Abstract

The direction of globalization and the integration of the financial system continue to increase, in line with the increasing capital flows, which is the focus of discussion in this research. This study applies panel data analysis to analyze banking behavior in order to improve its performance. The analysis uses panel data from 1991 to 2020 in 39 countries. Return on Equity (ROE) as a measure of the success of banking operations is determined by various interrelated factors. One of the variables closely related to banking performance is the share of non-financial business loans, the share of capital inflows entering the banking sector, and the share of capital inflows entering the non-bank sector. Economic variables that support good banking performance are GDP growth, bank concentration, inflation, leverage, and bank efficiency. This article applies a Panel Vector Autoregressive to capture the dynamization, and heterogeneity.

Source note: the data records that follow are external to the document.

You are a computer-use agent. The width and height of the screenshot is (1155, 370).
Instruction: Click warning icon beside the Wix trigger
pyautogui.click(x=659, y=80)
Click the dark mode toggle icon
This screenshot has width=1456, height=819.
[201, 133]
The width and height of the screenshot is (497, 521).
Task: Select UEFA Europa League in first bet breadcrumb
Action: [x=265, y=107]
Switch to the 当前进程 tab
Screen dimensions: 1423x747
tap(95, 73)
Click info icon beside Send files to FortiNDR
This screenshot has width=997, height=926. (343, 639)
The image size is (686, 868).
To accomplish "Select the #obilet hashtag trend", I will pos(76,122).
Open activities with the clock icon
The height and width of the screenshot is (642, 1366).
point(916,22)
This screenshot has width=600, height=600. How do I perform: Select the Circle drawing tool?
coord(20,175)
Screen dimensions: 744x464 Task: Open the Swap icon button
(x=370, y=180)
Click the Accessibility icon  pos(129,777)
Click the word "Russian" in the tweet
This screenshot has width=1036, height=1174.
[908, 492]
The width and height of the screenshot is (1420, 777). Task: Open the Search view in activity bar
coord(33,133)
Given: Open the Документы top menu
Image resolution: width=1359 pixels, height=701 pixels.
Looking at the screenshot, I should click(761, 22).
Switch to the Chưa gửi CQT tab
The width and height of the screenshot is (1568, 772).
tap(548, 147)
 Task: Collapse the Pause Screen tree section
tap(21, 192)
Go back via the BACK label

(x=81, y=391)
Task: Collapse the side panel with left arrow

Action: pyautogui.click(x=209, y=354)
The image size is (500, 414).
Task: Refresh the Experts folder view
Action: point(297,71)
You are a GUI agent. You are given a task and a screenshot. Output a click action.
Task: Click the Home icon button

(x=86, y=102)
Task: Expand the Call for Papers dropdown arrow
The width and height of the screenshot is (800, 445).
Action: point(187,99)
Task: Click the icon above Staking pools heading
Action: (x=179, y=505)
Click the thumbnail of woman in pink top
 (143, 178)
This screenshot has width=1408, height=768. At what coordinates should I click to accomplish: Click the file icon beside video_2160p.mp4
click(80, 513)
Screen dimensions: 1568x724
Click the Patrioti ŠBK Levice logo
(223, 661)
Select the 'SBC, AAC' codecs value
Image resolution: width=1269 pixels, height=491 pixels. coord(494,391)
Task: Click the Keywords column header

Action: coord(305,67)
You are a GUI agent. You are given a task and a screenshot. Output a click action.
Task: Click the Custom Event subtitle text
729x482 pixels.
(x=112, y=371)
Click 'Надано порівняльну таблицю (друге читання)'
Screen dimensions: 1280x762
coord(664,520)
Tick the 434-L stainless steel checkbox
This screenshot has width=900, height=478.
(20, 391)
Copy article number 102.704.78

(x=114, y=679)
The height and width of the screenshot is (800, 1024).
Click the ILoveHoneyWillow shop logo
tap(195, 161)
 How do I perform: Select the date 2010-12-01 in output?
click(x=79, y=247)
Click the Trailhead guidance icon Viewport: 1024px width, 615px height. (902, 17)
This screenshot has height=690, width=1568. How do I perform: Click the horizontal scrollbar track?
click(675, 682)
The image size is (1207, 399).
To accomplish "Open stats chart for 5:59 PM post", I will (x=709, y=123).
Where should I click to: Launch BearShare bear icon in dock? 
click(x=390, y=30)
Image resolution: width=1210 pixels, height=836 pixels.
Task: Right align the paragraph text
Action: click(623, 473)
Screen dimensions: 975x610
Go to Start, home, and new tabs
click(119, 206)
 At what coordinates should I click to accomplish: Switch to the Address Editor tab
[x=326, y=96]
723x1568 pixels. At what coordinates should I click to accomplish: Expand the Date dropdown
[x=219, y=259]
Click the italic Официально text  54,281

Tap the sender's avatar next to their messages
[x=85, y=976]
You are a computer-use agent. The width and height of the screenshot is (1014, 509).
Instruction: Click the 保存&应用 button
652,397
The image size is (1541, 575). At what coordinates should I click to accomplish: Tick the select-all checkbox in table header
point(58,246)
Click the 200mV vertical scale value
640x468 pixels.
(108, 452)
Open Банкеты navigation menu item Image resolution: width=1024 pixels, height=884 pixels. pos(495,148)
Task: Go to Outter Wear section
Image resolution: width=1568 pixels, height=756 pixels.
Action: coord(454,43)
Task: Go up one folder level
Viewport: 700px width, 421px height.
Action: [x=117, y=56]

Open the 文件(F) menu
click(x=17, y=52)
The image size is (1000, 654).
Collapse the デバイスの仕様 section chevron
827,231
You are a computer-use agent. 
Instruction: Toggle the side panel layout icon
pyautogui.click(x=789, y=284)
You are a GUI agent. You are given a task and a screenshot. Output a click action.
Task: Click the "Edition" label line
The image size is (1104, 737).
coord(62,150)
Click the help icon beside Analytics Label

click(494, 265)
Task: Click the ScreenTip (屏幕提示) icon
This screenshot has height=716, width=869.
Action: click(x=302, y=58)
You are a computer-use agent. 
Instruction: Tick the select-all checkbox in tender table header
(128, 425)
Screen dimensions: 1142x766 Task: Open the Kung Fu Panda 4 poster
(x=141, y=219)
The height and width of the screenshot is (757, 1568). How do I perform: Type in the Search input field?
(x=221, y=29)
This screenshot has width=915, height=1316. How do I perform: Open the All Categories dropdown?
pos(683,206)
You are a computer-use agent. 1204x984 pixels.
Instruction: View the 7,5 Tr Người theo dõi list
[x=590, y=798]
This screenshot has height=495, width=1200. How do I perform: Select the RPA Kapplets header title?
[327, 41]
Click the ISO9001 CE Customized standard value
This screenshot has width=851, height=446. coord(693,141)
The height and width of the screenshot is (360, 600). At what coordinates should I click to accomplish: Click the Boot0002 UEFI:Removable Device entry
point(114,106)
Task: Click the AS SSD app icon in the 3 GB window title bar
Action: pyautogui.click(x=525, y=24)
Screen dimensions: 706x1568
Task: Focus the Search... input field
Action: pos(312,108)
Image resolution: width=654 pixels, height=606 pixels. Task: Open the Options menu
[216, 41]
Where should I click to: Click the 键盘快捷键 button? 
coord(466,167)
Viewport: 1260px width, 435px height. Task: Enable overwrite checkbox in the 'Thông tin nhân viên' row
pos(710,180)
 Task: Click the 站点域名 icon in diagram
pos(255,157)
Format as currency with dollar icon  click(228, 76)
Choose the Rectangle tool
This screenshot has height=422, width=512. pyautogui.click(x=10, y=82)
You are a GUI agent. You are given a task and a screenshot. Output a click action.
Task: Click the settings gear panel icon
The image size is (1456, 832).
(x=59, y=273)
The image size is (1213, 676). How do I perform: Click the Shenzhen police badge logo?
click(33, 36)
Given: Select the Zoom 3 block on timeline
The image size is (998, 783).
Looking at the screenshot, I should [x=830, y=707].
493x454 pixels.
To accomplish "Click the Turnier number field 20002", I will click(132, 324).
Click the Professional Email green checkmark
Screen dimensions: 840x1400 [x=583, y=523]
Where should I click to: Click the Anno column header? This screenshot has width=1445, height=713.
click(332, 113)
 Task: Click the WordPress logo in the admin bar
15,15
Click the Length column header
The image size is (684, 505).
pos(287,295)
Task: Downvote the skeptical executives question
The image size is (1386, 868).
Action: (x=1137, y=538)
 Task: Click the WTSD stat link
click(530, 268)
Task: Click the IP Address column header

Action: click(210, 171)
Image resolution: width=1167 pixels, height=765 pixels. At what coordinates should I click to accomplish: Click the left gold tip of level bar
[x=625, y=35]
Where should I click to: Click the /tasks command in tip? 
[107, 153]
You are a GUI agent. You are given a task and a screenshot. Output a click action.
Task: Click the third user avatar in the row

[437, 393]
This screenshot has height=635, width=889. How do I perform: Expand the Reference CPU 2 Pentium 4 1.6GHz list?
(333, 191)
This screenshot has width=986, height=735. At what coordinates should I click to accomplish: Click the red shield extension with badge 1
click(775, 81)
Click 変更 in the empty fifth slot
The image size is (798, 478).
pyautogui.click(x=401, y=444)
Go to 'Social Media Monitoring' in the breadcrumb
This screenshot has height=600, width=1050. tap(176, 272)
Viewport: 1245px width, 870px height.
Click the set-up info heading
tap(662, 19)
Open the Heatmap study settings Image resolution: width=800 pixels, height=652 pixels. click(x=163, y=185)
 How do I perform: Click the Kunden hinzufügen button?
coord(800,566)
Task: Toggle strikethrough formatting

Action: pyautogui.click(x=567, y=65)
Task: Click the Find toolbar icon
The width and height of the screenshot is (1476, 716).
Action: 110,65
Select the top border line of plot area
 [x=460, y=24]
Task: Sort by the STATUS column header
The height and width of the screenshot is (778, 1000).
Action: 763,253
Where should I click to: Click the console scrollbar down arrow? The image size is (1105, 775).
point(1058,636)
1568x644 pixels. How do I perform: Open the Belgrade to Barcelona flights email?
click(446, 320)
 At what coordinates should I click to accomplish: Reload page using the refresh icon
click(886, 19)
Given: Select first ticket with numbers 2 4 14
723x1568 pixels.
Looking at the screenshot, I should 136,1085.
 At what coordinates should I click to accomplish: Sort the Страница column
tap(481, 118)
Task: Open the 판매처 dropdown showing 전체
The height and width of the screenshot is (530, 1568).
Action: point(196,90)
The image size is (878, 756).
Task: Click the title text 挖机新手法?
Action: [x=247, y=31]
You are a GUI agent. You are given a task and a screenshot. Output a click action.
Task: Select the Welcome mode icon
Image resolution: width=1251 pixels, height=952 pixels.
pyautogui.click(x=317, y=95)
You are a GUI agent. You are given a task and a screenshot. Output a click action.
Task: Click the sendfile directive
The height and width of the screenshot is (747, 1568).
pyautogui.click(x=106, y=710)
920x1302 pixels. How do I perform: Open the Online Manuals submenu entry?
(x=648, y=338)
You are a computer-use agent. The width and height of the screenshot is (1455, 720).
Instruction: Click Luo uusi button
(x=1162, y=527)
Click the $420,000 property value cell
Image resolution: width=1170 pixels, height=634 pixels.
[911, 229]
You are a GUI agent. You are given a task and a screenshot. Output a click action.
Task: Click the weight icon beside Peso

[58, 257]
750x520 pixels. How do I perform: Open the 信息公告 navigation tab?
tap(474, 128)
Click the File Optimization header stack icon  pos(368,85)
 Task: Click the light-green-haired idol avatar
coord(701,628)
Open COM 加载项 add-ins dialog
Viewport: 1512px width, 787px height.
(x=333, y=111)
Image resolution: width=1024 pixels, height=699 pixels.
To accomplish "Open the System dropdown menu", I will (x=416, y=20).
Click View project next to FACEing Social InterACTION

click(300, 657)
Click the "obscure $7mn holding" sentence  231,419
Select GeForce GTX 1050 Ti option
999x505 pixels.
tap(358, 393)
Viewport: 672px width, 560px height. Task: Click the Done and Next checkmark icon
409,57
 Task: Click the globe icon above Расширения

The most exciting results were obtained by dividing the sample into subgroups, which helped the researcher understand each regime's different roles and transmissions. The changes in capital inflows to the non-bank sector will significantly reduce ROE and increase leverage for the next five periods. The results of the study imply that nowadays, bank managers should be aware while the changes in capital inflows change very quickly. Bank managers in countries with high capital inflows must always be aware of changes in capital inflows to the non-bank sector—steps to bank management by diversifying sources of funds efficiently from other parties in the transmission of credit channel.